What to work on — Throughout the listing that follows, find each line with the word "Viewport" and copy it.

Given data —

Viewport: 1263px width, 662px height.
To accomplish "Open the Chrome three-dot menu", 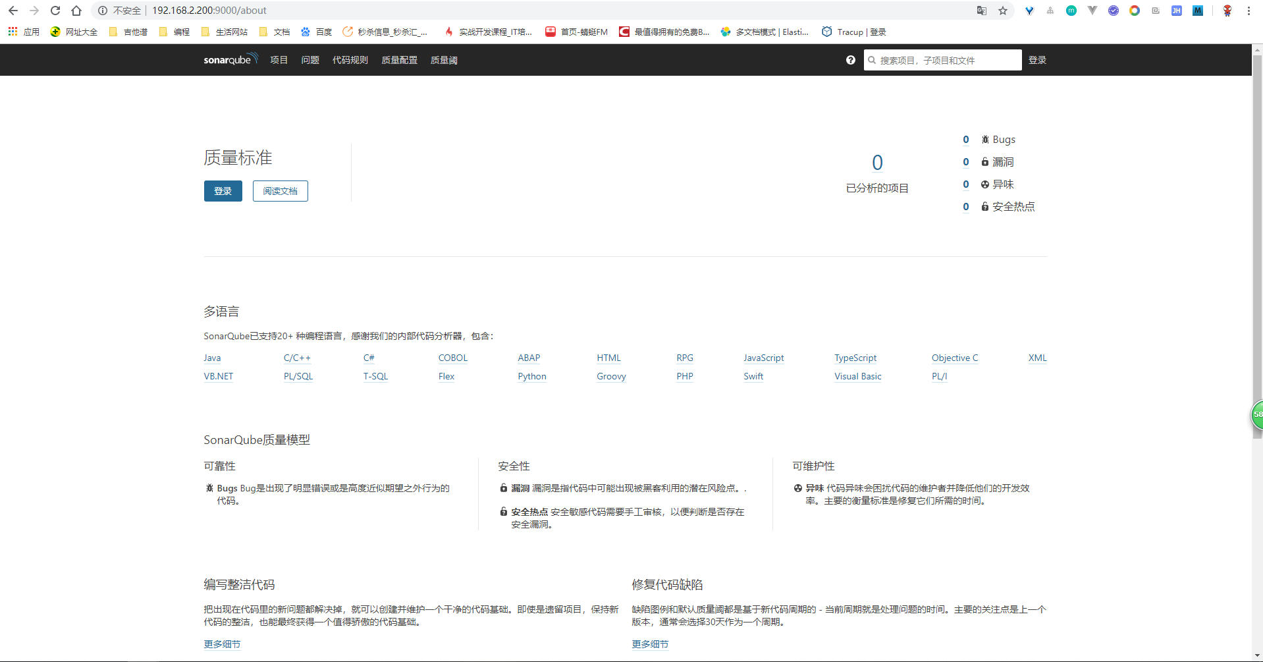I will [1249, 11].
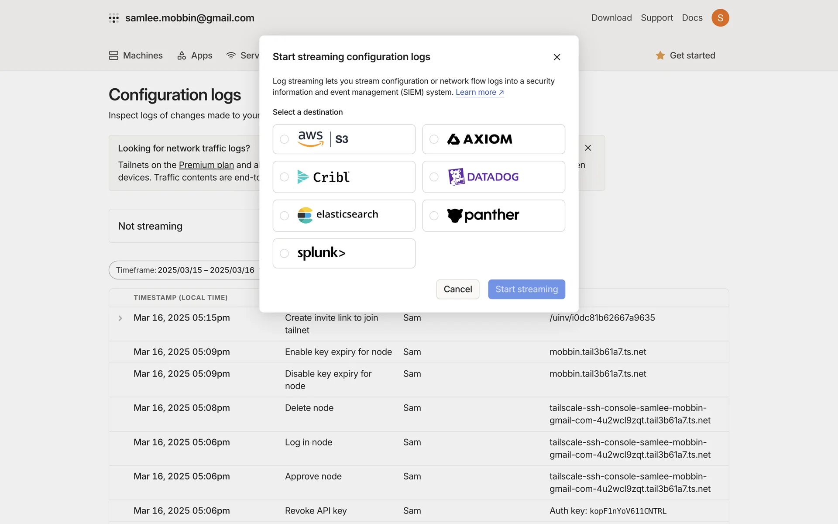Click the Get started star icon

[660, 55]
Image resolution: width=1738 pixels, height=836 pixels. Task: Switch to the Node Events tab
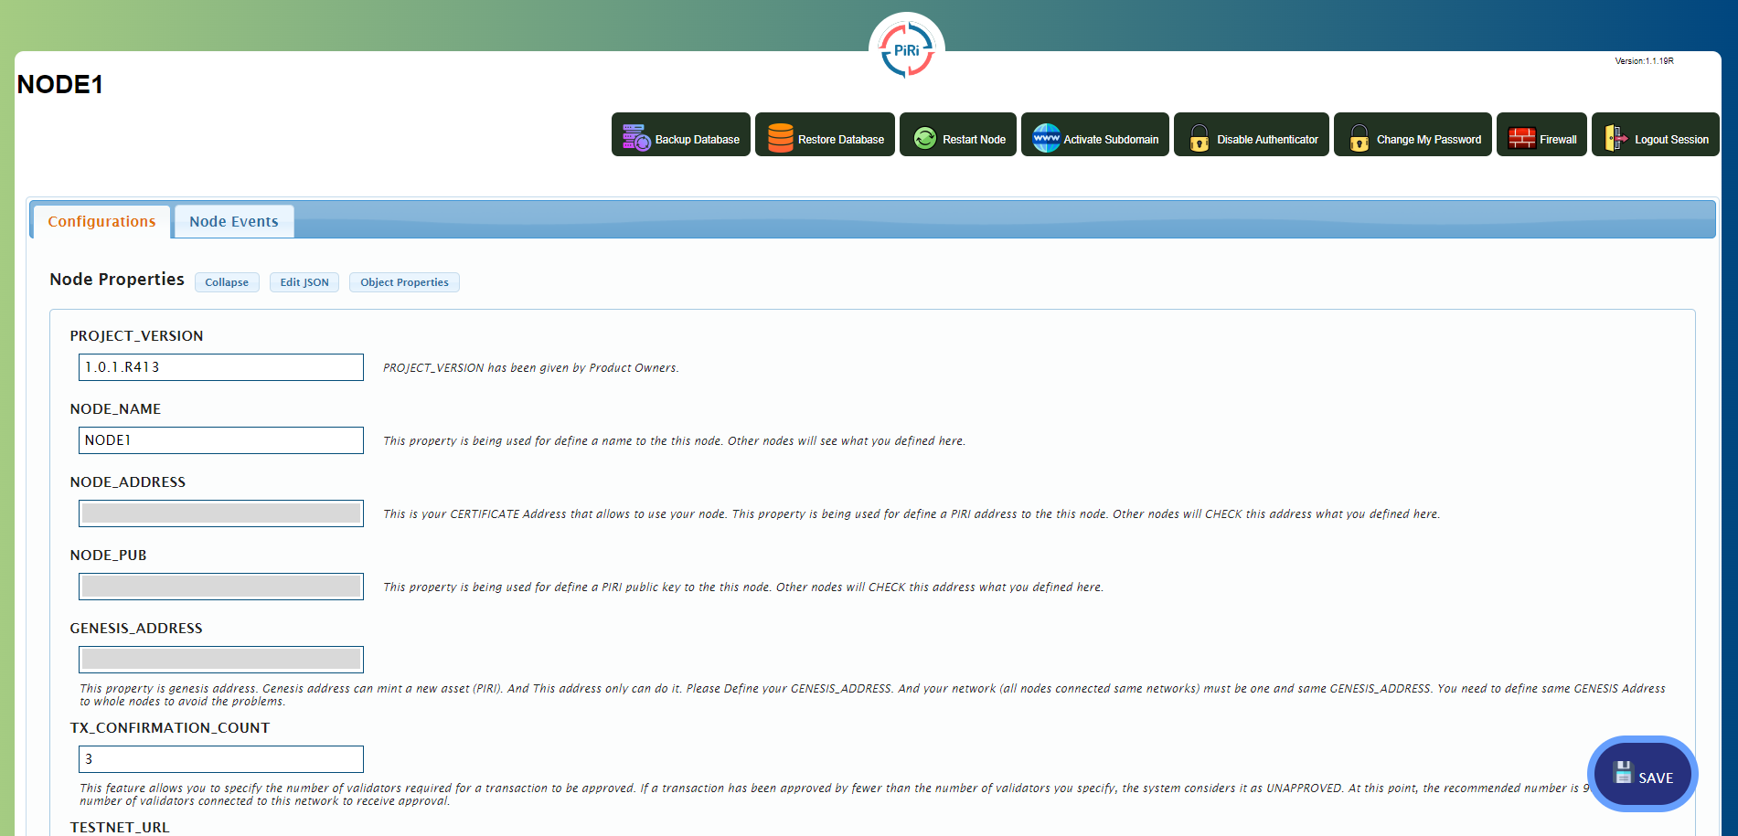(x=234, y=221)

==

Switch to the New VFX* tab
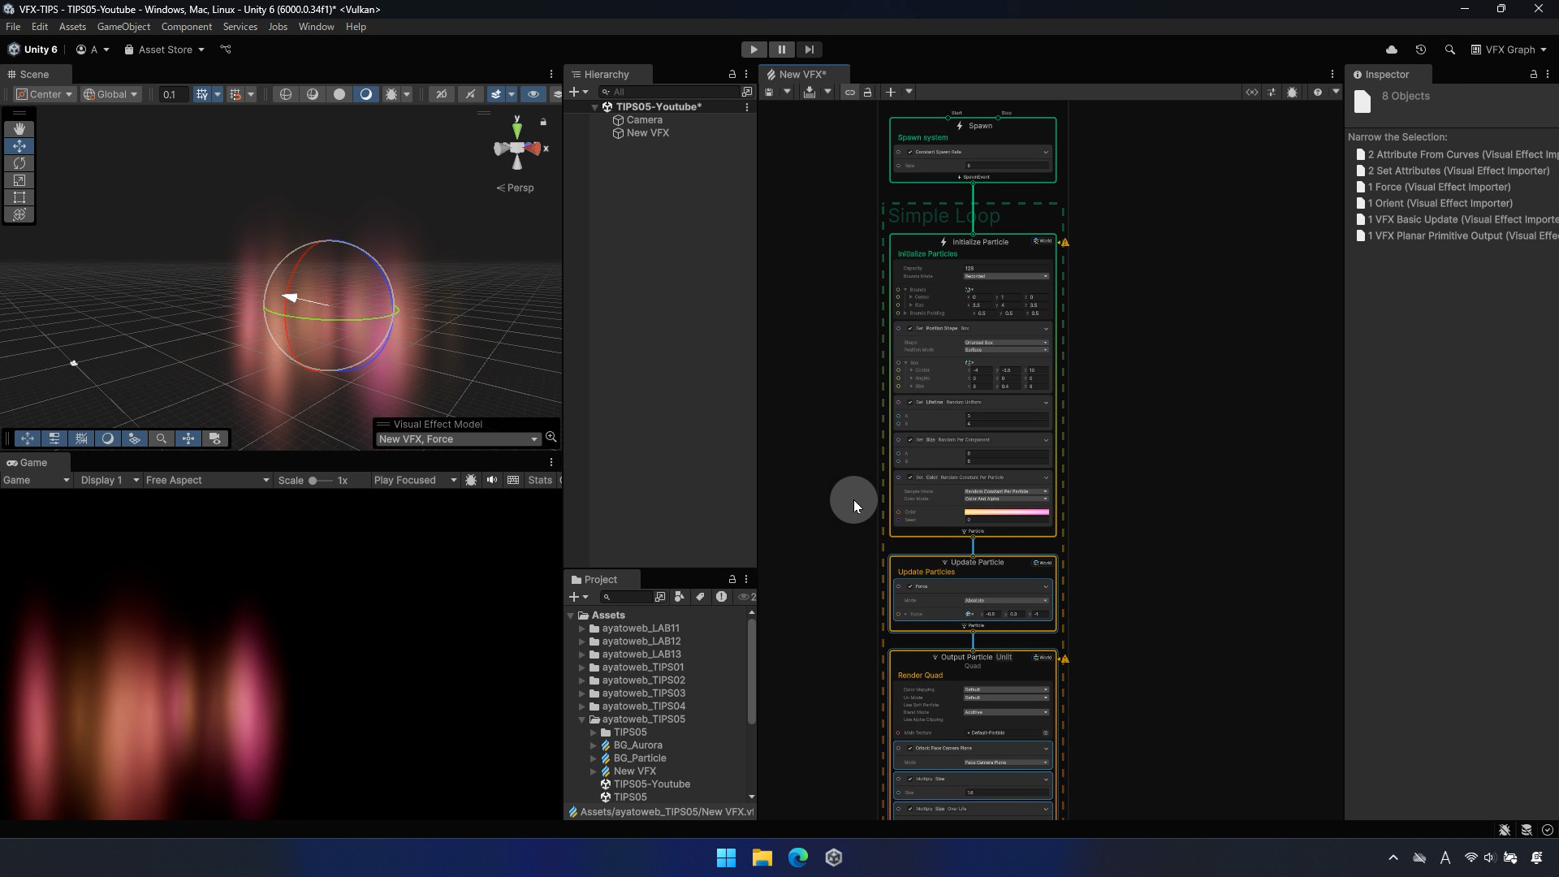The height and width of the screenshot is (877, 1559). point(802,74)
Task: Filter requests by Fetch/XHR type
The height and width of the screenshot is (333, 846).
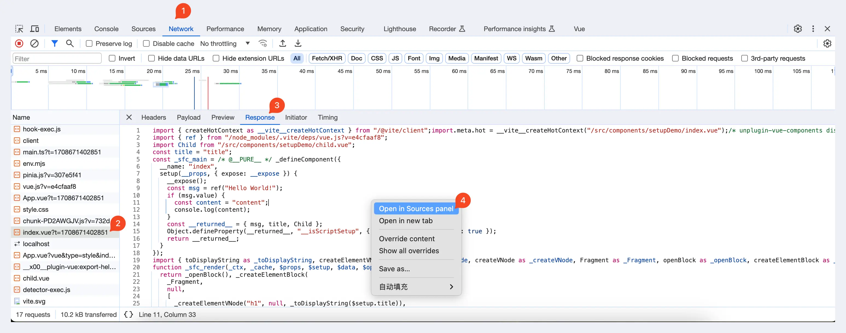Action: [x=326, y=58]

...

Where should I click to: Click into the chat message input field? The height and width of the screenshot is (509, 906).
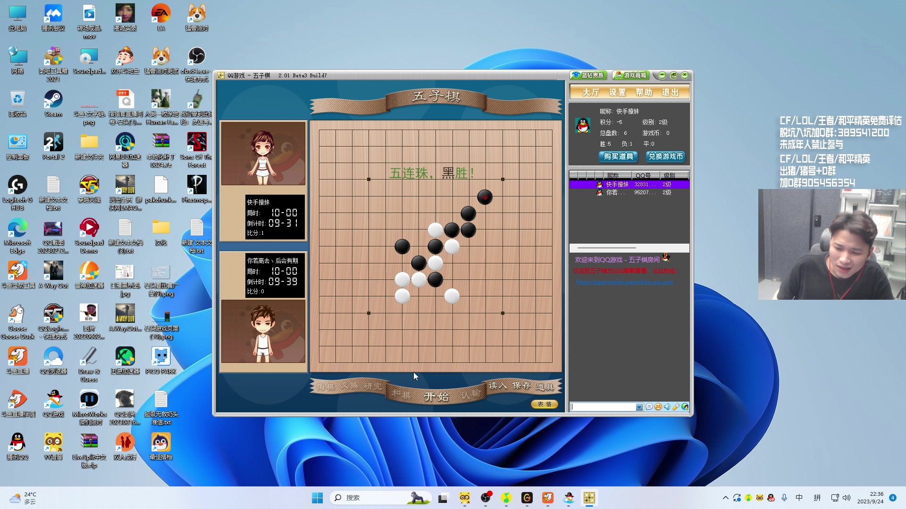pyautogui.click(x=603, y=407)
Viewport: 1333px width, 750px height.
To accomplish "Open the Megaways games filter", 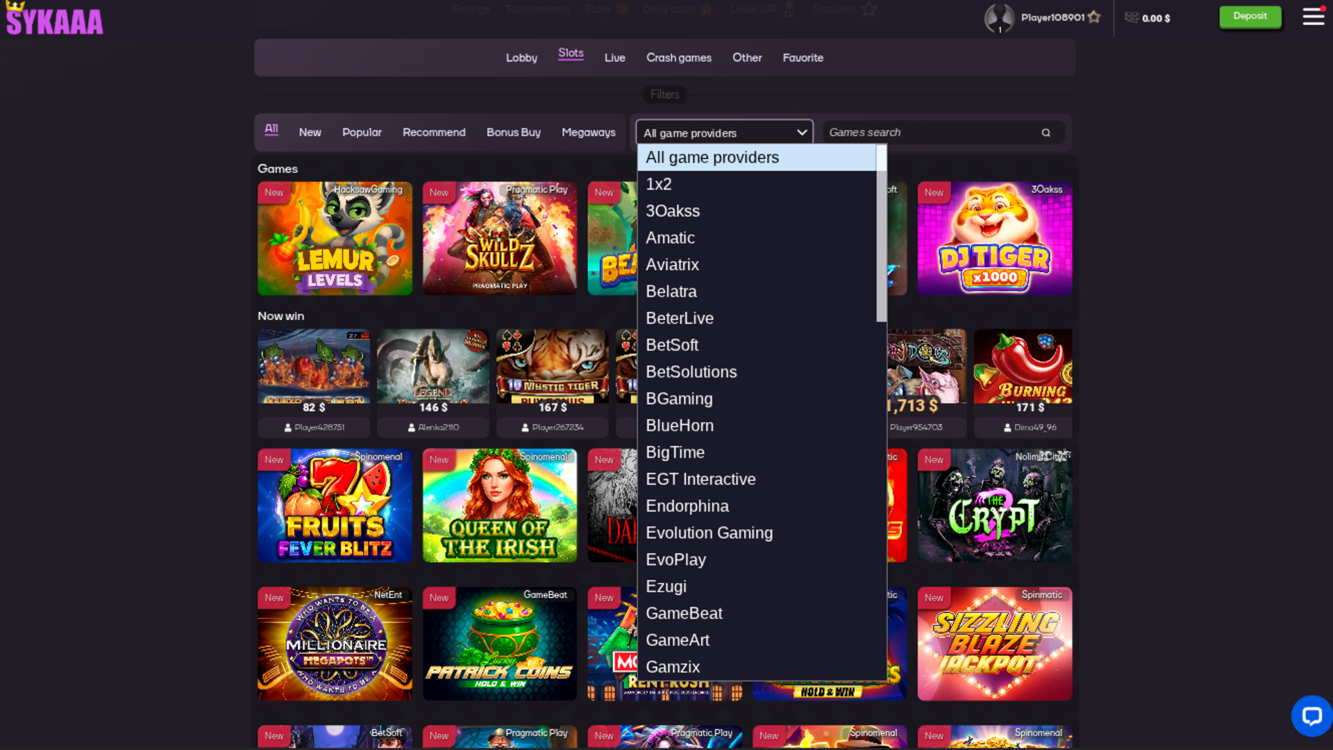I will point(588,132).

Reply to the task —
Viewport: 1263px width, 662px height.
Viewport: 1333px width, 750px height.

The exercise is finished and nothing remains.